You can take a look at the `benchmark/` directory for various benchmarks ran using `daskqueue` vs `dask`:
- We put  1_000_000 tasks using dask cluster (2 nodes- 1 thread per process- 4 queues- 8 consumers)
- The tasks were chunked using  into 1000 calls of 1000 tasks per batch
- The client submits to the QueuePool manager using
- The function is 'empty' : just passes and doesn't use CPU or IO
- Processing 1_000_000 empty tasks took 338s = 5min36s 😸!!

### Limitations
As for the limitation, given the current implementation, you should be mindfull of the following limitations (this list will be updated regularly):
- The workers don't implement a min or max tasks fetched and scheduled on the eventloop, they will continuously fetch an item, process it etc...
- We run the tasks in the workers ThreadPool, we inherit all the limitations that the standard dask.submit method have.
- Task that require multiprocessing/multithreading within a worker cannot be scheduled at the time, although this is something we are currently working on implementing
- The QueuePool implement simple scheduling on put and get. Alternative schedulers may assign jobs to queues using arbitrary criteria, but no other scheduler implementation is available at this time for QueuePool.

TODO
-------
- [x] Consumer should run arbitrary funcs (ala celery)
- [x] Use Worker's thread pool for long running tasks ( probe finished to get results)
- [x] Wrap consummers in a Consummers class
- [x] Implement a Distributed Join to know when to stop cluster
- [x] Implement a `concurrency_limit` as the maximum number of active, concurrent jobs each worker process will pick up from its queue at once.
- [x] Implement the various Queue Exceptions
- [ ] CI/CD : Push to PyPI on release
- [ ] Implement reliability : tasks retries, acks mechanisms ... ?
- [ ] Notify dask dahboard ??
- [ ] Run tasks on custom Worker's executors
- [ ] Add benchmarks
- [ ] Tests
- [ ] Support async dask client
- [ ] Bypass Queue mechanism by using zeroMQ ?

Contributing
--------------
Contributions are what makes the open-source community such an amazing place to learn, inspire, and create.
This project is still very very rough! Any contributions you make will benefit everybody else and are greatly appreciated  😍 😍 😍 !
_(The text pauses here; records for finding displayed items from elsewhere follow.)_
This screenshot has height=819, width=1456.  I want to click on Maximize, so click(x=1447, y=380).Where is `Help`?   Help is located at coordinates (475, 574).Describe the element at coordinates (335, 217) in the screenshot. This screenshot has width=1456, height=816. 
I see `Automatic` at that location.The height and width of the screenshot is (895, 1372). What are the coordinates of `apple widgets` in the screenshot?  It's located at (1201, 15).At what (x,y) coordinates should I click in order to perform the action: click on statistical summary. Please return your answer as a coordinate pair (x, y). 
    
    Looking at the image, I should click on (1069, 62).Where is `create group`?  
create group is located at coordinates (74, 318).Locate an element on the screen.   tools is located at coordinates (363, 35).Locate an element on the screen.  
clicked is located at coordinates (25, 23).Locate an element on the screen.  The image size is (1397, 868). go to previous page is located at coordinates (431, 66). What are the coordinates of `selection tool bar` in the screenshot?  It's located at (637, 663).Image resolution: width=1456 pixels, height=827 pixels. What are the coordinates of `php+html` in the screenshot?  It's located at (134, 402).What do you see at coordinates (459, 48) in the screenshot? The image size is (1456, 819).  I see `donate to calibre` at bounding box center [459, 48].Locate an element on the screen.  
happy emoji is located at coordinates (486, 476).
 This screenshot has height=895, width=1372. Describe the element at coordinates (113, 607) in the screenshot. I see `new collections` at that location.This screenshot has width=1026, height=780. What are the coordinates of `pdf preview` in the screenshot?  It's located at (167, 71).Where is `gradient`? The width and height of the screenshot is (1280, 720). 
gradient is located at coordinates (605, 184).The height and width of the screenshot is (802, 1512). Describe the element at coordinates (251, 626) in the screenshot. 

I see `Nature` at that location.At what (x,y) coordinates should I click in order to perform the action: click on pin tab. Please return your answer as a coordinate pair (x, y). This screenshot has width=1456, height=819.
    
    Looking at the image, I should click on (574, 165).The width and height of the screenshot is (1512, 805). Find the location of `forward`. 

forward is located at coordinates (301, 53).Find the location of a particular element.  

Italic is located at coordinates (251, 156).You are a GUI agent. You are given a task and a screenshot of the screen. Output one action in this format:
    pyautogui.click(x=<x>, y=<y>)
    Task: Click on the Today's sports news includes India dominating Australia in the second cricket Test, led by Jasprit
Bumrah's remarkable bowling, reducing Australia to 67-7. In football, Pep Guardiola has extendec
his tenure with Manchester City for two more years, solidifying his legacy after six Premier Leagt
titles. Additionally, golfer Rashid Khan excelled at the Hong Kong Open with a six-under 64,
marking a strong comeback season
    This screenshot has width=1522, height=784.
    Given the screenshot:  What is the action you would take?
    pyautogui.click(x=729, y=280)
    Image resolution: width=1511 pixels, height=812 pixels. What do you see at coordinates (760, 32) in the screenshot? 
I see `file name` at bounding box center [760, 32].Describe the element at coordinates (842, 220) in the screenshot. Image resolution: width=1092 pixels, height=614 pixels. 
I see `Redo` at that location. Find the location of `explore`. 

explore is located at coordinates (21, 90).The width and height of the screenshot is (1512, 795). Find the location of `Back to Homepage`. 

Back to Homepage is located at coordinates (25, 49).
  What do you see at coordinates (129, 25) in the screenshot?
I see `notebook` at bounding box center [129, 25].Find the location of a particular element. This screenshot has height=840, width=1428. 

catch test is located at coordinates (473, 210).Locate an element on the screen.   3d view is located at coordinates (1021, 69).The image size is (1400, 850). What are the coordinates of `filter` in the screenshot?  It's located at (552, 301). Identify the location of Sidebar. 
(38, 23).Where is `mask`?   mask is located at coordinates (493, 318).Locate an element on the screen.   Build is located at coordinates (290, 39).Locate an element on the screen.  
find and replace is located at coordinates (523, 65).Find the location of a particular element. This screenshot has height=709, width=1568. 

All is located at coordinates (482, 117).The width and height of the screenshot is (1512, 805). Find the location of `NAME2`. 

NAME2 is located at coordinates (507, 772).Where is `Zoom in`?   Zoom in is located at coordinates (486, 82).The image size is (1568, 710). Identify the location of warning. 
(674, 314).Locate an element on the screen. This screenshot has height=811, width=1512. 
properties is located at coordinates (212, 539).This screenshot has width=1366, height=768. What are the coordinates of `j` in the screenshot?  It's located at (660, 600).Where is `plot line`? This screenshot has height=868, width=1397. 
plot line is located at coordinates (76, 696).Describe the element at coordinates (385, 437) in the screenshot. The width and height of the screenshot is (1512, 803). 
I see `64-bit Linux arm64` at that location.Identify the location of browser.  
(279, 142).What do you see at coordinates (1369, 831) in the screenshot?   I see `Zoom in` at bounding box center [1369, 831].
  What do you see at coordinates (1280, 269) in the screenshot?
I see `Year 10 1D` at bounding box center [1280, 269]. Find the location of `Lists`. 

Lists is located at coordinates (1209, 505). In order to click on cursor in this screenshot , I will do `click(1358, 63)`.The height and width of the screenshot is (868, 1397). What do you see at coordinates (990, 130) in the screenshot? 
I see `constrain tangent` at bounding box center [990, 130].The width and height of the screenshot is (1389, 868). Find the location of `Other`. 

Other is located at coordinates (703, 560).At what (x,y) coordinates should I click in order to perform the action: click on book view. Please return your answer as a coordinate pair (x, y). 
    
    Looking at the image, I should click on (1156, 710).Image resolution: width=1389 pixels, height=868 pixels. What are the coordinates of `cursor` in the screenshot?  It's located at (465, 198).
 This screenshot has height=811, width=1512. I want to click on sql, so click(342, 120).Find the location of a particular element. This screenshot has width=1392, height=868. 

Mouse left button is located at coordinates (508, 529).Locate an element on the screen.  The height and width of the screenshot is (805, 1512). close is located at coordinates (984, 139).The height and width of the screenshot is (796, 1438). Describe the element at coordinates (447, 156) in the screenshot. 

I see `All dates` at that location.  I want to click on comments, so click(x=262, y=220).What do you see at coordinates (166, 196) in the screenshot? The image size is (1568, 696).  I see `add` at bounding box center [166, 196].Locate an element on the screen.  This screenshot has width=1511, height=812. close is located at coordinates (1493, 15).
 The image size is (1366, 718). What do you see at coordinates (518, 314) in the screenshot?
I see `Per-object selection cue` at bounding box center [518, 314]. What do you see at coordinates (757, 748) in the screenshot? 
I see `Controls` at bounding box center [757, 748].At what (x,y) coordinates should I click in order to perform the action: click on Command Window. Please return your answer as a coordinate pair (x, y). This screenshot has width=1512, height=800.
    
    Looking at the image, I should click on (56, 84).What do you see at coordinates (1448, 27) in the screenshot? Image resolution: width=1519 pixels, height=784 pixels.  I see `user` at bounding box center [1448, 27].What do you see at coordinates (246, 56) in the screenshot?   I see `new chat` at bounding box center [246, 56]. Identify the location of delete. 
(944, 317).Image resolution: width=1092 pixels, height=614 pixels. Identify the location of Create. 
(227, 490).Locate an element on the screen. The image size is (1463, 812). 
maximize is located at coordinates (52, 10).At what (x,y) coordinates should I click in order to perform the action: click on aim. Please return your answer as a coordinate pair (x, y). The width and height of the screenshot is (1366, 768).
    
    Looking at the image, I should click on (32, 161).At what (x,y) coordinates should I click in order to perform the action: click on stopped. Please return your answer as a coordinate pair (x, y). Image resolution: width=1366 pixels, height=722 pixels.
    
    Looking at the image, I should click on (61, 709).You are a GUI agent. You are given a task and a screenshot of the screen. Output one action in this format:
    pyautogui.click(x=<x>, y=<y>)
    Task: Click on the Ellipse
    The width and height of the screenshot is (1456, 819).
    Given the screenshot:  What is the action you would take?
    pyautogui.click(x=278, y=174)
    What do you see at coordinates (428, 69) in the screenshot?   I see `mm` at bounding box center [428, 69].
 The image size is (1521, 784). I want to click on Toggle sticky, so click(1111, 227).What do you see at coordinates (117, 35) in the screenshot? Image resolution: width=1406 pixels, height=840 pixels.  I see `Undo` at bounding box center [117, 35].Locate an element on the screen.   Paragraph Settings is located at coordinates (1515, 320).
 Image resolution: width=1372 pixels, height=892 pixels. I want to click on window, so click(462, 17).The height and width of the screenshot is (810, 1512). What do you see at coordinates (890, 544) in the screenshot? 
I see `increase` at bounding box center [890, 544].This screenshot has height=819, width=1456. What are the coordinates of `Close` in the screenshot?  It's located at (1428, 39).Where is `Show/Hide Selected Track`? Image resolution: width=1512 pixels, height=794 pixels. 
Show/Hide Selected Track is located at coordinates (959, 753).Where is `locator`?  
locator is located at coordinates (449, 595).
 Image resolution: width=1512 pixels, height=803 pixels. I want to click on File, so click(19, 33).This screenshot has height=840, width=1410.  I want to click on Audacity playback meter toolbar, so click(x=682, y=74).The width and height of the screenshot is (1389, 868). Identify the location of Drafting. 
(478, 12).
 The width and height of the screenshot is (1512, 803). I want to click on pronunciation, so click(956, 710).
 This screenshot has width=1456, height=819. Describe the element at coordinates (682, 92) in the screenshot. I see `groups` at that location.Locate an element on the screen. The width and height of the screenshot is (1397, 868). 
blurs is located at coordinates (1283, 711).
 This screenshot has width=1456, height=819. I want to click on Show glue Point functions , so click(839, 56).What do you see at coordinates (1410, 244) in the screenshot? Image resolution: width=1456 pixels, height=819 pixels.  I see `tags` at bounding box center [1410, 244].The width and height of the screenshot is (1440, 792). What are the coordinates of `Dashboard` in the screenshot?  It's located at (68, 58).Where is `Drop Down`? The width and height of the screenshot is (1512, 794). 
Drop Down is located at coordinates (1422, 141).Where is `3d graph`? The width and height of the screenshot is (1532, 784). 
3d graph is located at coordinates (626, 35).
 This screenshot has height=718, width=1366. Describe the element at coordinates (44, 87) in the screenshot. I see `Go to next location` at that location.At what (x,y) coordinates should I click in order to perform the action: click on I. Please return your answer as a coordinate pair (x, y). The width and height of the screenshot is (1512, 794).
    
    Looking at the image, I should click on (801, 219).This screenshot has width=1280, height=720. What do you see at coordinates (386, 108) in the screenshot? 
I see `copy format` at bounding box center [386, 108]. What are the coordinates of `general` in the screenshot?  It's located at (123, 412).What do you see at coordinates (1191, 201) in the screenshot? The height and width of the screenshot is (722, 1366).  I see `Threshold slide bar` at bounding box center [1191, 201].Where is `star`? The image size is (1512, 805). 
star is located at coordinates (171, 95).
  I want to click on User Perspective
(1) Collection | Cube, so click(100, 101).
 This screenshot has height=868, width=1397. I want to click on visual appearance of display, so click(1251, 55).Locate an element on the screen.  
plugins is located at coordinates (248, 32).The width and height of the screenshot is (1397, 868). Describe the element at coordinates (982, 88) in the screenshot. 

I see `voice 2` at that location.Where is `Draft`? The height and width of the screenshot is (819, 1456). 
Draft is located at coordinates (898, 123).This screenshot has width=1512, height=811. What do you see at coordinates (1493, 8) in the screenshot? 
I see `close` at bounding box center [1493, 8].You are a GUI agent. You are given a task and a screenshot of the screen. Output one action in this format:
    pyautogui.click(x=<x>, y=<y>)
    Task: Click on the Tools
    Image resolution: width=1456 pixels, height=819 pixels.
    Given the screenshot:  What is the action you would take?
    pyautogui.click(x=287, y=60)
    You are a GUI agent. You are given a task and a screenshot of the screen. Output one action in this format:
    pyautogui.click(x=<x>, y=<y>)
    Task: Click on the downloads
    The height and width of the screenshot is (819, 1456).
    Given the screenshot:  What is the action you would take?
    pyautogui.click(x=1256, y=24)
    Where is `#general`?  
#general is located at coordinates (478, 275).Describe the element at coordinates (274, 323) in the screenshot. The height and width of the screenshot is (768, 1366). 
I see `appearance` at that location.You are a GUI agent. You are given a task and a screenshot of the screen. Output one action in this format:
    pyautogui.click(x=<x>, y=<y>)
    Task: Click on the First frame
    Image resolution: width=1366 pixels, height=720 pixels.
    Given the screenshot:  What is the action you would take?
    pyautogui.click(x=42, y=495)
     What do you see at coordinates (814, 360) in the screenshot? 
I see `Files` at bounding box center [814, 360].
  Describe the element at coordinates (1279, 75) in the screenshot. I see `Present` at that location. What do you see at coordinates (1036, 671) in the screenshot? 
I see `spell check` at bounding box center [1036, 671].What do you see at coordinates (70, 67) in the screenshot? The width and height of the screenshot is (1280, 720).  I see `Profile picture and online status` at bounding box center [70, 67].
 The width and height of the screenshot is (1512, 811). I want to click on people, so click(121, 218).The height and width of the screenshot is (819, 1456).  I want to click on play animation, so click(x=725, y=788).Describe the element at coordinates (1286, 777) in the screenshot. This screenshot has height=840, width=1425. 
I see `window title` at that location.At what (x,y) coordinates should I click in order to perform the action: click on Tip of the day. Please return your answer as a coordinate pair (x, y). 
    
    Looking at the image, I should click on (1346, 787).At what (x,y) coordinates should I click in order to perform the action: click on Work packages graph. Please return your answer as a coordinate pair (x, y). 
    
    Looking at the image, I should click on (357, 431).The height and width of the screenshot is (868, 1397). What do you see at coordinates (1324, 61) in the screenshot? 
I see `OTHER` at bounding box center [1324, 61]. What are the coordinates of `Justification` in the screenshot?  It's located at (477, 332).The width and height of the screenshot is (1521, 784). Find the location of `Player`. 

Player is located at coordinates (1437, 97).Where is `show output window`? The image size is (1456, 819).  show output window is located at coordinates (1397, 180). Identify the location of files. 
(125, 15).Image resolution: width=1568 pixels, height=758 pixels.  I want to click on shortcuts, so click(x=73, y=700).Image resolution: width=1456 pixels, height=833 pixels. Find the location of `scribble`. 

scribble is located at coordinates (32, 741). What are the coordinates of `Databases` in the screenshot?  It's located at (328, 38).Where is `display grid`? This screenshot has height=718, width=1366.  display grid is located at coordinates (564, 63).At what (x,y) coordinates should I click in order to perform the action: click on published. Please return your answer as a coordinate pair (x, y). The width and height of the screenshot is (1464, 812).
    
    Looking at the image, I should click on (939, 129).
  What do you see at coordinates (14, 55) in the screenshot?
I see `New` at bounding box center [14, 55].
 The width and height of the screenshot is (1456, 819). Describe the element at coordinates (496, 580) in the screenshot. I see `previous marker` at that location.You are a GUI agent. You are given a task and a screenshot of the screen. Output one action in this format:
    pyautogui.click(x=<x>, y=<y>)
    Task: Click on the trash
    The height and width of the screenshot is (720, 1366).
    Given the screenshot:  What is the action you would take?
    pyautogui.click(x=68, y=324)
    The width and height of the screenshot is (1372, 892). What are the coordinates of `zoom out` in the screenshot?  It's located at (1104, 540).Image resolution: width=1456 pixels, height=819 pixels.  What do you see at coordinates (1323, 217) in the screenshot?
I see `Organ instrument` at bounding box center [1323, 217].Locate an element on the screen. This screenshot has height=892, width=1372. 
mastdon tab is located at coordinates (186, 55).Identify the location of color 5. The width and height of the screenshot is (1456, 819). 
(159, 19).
Please try to create bug reports that are:

- Reproducible. Include steps to reproduce the problem.
- Specific. Include as much detail as possible: which version, what environment, etc.
- Unique. Do not duplicate existing opened issues.
- Scoped to a Single Bug. One bug per issue.

Releasing
---------
Releases are published automatically when a tag is pushed to GitHub.

```bash
git checkout master
git pull
# Set next version number
export RELEASE=x.x.x

# Create tags
git commit --allow-empty -m "Release $RELEASE"
git tag -a $RELEASE -m "Version $RELEASE"

# Push
git push upstream --tags
```

License
-------

**daskqueue** is copyright **Amine Dirhoussi**, and licensed under
the MIT license.  I am providing code in this repository to you under an open
source license.  This is my personal repository; the license you receive to
my code is from me and not from my employer. See the `LICENSE` file for details.